Best Practice tip: these provider calls are part of the “check off” protocols that must be completed for each patient.  Providers not falling in line with this are counseled and followed up.

All visits – the Return to Work status report should 1) accompany the patient and 2) be faxed or securely emailed to the employer immediately following the visit.  Even better,  every employer gets a call from the staff indicating their status after each visit, followed by the written status or work clearance report.

Communication is the main reason a client will bypass several other clinics to come to yours!  (Excellent care notwithstanding)

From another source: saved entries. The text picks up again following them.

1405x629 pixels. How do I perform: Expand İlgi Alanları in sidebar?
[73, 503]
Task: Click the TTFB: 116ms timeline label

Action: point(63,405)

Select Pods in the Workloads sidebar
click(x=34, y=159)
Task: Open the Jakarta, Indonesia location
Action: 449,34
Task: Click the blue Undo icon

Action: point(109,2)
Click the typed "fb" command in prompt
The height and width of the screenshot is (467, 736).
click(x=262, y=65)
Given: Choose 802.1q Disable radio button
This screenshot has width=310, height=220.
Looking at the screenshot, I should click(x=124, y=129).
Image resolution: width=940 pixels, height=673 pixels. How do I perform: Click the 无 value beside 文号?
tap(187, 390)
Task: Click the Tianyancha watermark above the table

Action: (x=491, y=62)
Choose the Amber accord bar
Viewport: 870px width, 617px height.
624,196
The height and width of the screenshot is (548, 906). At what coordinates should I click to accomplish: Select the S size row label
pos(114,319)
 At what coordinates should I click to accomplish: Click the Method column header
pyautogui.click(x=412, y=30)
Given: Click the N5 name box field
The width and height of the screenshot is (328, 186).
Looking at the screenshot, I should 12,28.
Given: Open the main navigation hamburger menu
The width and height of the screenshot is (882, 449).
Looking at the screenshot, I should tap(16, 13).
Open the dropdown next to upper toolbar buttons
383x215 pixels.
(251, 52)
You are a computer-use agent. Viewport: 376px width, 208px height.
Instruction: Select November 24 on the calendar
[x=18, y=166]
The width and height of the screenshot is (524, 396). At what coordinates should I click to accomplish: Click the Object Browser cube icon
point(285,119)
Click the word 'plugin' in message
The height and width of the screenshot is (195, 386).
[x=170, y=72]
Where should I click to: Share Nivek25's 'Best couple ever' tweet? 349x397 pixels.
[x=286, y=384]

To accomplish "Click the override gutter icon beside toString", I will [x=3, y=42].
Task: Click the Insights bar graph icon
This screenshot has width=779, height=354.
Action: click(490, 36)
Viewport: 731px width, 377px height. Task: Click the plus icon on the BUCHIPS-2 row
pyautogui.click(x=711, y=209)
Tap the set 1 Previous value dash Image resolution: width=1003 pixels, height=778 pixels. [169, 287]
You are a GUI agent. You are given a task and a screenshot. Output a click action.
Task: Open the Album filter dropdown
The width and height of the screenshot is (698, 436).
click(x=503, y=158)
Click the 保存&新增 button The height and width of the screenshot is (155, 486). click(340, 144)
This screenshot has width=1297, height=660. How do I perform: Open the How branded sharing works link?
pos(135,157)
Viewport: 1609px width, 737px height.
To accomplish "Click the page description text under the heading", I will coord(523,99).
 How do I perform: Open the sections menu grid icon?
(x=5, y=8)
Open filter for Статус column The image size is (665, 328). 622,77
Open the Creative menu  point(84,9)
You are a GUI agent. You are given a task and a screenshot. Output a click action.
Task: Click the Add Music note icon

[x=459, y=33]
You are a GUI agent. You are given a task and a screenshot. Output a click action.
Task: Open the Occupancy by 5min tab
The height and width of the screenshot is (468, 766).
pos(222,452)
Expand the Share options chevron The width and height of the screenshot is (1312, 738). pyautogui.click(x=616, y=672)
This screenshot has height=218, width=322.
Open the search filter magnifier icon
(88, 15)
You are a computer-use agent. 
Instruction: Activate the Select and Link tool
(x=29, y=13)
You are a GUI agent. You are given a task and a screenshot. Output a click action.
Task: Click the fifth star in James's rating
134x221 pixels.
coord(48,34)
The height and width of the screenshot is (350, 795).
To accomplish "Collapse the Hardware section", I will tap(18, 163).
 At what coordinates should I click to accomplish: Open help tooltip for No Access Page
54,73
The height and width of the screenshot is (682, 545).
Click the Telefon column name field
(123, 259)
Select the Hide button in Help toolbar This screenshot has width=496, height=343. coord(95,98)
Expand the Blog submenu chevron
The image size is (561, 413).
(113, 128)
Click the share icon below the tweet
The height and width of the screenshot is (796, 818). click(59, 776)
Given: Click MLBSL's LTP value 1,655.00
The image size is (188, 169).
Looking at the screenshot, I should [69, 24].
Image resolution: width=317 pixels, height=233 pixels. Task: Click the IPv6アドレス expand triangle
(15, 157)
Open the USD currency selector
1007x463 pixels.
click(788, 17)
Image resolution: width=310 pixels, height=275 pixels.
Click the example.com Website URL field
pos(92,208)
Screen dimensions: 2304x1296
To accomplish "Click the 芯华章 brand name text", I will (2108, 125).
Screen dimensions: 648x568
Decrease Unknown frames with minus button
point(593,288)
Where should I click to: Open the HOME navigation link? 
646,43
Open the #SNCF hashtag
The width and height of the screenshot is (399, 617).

The drug screen MA can also be the designated Occmed/work comp liaison for the day, making sure all these calls and reports get done.  S/he can keep the criteria for provider calls handy and review that it applies to each case throughout the day for calls.

Time Loss

Providers really need to understand OSHA recordables, return to work philosophy, and transitional work/modified duty.  Nothing burns your clients more than keeping injured workers off duty unnecessarily.  And you really do a disservice to patients/employees as well.  There is a huge body of evidence confirming work is good therapy – physically, mentally, and economically.

You can learn more about this in our free Occupational Medicine Primer eBook, accessible through your free resources.

Don’t let your successful occupational medicine program get derailed by these pitfalls.  Keeping a lid on wait times, getting reports out in a timely manner, and getting injured workers back to productive work sooner is good medicine and will delight your occupational medicine clients.